#### EXERCISE AIM:
From the entries below, gather every line containing the string "will".

#### INPUT FOR THIS TASK:
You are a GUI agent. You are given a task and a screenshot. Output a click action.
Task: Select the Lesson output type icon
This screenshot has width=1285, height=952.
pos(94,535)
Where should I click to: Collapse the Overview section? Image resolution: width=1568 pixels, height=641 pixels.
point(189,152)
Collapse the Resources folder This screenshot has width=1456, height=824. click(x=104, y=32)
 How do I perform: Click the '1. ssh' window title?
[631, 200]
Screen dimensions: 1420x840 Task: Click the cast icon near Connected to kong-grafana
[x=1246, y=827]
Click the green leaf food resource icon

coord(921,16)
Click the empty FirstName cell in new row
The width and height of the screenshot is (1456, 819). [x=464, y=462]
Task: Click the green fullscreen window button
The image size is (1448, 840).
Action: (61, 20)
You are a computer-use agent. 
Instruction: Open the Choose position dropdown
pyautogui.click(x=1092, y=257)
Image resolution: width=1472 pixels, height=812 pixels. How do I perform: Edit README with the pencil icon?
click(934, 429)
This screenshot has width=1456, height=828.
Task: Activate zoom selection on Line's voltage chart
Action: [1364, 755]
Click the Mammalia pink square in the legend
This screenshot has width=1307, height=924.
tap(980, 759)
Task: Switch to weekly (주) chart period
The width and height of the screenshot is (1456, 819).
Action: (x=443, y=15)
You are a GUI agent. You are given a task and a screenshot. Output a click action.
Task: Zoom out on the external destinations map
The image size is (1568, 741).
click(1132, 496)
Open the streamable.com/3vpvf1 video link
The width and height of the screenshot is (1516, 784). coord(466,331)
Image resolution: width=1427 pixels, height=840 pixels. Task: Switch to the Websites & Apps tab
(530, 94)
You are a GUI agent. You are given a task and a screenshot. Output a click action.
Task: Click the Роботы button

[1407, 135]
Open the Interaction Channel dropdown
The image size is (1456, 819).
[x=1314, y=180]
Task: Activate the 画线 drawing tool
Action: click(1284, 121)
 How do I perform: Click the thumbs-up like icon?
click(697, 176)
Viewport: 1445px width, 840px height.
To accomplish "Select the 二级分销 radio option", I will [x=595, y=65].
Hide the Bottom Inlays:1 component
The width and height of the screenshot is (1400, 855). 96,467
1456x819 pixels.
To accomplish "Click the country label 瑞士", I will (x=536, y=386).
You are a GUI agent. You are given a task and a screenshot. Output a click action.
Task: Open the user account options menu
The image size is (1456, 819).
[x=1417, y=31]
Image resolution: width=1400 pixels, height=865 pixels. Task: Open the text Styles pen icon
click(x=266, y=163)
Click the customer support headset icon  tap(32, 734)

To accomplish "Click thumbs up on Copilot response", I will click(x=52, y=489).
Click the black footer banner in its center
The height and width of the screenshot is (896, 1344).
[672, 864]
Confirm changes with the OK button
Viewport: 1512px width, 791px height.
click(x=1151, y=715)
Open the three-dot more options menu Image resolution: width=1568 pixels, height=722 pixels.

#### RESPONSE TO THIS TASK:
To accomplish "Select the 二级分销 radio option", I will [x=595, y=65].
To accomplish "Click the country label 瑞士", I will (x=536, y=386).
To accomplish "Click thumbs up on Copilot response", I will click(x=52, y=489).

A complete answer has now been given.